Over the first two weeks of February, wastewater at sites throughout the state show a drop of about 40% in measured levels of the flu virus, according to the Centers for Disease Control and Prevention. Wastewater data can forecast other markers of the disease like health care visits and hospitalizations, and those points appear to be decreasing as well after alarming localm health care workers earlier this month.

In mid-February, metro Atlanta doctors said they were treating more flu cases than they had seen in years. Those observations are now reflected in the CDC’s health care data, which show a second winter peak in Georgia flu hospitalizations earlier this month. Similar trends can be seen at the national level, where high flu transmission has also begun to slow down.

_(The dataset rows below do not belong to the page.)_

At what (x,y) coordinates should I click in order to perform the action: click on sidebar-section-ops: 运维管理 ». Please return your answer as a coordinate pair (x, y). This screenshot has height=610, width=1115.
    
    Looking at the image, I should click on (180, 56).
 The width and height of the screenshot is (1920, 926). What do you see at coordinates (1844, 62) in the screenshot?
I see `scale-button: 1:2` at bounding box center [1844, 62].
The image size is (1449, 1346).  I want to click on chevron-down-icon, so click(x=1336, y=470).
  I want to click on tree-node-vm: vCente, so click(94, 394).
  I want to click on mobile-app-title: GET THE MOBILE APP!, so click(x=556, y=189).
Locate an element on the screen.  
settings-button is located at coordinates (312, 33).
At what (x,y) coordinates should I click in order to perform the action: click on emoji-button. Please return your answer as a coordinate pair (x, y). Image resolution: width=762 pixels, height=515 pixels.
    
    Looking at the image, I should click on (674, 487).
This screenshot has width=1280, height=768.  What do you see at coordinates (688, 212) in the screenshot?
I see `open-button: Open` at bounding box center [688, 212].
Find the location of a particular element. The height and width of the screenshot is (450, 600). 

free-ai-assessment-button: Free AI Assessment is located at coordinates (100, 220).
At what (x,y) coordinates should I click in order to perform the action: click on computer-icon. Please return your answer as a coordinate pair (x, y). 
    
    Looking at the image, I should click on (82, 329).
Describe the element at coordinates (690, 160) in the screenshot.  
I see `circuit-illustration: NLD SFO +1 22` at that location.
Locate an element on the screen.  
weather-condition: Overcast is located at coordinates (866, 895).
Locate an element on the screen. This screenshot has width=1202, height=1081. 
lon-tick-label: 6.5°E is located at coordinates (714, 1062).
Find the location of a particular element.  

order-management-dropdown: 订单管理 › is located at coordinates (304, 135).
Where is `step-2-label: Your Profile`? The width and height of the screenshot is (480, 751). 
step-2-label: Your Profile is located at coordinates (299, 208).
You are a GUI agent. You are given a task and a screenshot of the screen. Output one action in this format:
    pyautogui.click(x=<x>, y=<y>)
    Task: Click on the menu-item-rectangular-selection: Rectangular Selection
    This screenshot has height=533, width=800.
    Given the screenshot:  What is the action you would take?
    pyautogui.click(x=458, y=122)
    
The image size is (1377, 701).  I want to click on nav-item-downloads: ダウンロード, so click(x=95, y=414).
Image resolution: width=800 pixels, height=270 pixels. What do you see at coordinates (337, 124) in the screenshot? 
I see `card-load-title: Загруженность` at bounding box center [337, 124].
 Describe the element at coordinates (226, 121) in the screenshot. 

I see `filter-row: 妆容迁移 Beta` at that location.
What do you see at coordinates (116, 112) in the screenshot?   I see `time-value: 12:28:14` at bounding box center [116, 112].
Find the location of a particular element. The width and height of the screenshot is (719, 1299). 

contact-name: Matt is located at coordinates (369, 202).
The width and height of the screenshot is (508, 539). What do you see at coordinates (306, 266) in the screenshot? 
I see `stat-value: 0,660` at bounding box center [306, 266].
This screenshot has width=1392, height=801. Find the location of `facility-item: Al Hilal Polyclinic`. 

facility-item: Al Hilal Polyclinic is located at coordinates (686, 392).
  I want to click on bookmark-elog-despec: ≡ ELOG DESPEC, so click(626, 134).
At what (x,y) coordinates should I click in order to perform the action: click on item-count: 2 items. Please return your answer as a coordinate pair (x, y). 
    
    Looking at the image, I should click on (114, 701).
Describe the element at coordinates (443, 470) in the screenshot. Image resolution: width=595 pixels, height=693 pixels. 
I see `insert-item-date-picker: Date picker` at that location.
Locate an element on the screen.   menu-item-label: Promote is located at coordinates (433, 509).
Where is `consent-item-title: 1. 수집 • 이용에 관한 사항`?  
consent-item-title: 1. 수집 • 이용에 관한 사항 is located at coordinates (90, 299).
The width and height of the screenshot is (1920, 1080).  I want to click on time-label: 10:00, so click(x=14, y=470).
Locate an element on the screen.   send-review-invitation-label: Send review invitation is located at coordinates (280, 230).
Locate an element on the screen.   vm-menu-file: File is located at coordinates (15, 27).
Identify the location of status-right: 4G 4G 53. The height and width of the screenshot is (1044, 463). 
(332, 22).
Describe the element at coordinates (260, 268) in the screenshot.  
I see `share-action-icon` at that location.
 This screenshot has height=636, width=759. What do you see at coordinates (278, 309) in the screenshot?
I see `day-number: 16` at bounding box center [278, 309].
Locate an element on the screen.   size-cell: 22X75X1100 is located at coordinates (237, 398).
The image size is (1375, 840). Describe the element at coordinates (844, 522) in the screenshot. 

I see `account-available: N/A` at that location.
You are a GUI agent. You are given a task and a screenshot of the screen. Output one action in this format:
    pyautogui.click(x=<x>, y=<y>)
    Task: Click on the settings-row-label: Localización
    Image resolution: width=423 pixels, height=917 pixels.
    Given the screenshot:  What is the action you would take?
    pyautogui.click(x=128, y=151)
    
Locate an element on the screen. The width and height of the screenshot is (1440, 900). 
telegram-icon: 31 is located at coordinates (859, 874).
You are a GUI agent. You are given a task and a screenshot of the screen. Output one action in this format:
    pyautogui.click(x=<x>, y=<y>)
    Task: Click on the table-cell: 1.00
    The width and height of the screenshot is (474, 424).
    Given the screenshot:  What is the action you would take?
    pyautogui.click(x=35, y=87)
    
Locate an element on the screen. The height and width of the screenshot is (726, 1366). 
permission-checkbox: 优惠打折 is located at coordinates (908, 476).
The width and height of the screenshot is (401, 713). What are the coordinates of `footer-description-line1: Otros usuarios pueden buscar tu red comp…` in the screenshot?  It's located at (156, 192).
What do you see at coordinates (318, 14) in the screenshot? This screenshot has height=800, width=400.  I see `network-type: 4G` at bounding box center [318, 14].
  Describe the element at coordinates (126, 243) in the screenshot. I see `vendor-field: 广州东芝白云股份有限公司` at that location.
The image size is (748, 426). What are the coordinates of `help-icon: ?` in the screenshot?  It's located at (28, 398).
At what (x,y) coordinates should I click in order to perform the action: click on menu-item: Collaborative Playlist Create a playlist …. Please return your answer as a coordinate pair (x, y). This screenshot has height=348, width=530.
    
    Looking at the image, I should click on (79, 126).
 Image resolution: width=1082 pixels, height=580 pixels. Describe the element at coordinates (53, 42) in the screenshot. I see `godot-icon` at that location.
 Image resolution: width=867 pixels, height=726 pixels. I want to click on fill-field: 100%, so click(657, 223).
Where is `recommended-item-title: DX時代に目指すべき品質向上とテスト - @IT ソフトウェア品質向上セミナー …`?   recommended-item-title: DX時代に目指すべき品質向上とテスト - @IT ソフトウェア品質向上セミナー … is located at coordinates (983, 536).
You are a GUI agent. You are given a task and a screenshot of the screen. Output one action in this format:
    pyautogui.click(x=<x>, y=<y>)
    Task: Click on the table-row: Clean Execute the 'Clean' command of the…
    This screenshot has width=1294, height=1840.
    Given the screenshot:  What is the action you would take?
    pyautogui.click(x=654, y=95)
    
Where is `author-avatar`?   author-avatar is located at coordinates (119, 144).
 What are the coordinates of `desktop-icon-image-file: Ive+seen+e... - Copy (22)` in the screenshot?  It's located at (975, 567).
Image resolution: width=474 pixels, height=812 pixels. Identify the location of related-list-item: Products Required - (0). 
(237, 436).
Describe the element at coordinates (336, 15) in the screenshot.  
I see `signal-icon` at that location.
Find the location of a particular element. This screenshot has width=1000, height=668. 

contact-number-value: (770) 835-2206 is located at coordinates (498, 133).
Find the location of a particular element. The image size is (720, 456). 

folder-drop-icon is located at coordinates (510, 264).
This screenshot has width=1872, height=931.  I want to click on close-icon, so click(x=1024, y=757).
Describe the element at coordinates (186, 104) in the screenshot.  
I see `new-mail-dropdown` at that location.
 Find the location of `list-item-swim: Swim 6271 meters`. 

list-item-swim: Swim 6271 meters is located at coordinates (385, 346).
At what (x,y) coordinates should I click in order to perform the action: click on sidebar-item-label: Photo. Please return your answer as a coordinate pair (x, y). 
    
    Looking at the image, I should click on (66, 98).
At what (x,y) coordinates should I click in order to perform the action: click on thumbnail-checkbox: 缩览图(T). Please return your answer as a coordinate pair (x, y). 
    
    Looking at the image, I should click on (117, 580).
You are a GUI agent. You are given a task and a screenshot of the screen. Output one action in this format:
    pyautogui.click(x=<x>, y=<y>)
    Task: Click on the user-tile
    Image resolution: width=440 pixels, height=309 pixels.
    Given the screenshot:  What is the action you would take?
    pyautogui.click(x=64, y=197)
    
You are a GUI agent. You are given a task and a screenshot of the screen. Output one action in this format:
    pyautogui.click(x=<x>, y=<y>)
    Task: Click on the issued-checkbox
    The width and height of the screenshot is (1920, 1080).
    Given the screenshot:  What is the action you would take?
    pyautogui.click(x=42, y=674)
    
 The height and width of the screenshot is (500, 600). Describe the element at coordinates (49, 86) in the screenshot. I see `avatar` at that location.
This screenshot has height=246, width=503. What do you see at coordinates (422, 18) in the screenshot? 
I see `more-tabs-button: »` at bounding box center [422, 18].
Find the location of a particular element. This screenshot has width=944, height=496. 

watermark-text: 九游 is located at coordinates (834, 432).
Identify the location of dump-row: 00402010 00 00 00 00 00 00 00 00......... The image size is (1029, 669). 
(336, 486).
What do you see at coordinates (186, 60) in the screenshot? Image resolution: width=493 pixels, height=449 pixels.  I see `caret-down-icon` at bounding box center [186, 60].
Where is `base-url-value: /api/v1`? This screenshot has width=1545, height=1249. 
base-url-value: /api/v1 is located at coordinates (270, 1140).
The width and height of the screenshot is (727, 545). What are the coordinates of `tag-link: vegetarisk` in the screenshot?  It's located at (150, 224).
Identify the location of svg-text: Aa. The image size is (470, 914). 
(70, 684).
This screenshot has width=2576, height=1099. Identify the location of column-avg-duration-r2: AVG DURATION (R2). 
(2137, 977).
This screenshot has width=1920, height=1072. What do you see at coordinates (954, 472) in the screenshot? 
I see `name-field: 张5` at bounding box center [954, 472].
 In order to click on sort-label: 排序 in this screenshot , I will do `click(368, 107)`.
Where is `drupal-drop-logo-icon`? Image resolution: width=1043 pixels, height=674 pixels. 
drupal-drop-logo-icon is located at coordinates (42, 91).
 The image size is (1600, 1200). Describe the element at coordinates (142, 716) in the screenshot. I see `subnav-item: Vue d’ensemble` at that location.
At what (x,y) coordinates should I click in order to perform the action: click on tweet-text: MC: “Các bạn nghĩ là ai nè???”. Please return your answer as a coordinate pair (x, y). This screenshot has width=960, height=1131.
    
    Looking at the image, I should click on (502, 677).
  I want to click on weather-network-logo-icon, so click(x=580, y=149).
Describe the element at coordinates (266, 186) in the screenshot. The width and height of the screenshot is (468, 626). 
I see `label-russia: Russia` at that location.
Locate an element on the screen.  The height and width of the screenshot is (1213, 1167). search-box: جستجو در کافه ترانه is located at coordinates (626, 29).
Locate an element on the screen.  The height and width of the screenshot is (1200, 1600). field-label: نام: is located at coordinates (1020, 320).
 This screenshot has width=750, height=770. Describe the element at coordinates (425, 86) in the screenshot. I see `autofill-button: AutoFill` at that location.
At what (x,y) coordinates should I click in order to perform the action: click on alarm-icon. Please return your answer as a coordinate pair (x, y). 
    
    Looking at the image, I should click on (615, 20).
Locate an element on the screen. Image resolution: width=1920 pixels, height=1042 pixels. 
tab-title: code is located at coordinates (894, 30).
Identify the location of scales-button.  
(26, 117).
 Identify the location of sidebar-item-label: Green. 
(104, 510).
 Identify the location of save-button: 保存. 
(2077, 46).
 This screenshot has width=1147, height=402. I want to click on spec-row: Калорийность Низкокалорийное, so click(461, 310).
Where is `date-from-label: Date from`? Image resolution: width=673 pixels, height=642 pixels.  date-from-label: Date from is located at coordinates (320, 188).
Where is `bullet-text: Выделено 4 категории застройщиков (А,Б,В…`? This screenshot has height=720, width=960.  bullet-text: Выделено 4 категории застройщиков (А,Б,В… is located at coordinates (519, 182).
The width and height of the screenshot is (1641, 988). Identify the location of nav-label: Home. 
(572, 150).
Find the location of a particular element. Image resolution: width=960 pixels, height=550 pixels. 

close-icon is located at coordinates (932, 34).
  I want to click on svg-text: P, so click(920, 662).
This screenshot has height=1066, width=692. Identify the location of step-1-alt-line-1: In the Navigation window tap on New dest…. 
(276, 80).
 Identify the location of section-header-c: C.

The wastewater data signal a decline in flu sickness, but Dr. Mark Griffiths, an Emory University pediatric medicine associate professor and director of the Children’s Healthcare of Atlanta’s downtown emergency department, said it’s important for residents to stay vigilant against a respiratory illness that has killed at least 55 Georgians this season.

“Things are so unpredictable,” he said. “Who knows if there might be another flu surge at a non-traditional time period.”

If that happens, Americans could be more vulnerable to the worst effects of the disease, as the federal government has started taking steps to retire some of its flu prevention efforts.

Other infectious diseases are also continuing to spread throughout the state. While most of this winter’s Georgia respiratory virus hospitalizations have been related to the flu, Covid-19 wastewater levels rose slightly throughout the first two weeks of February. Dozens of Georgians died of causes related to the disease in January, but the count is lower than those over the same time the previous four winters.

The Georgia Department of Public Health has not reported any additional cases in the state’s measles outbreak, one of three the CDC has reported across the country this year. At three cases so far, Georgia’s outbreak is significantly smaller than one along the Western Texas-Eastern New Mexico border, which public health investigators believe has infected at least 99 people.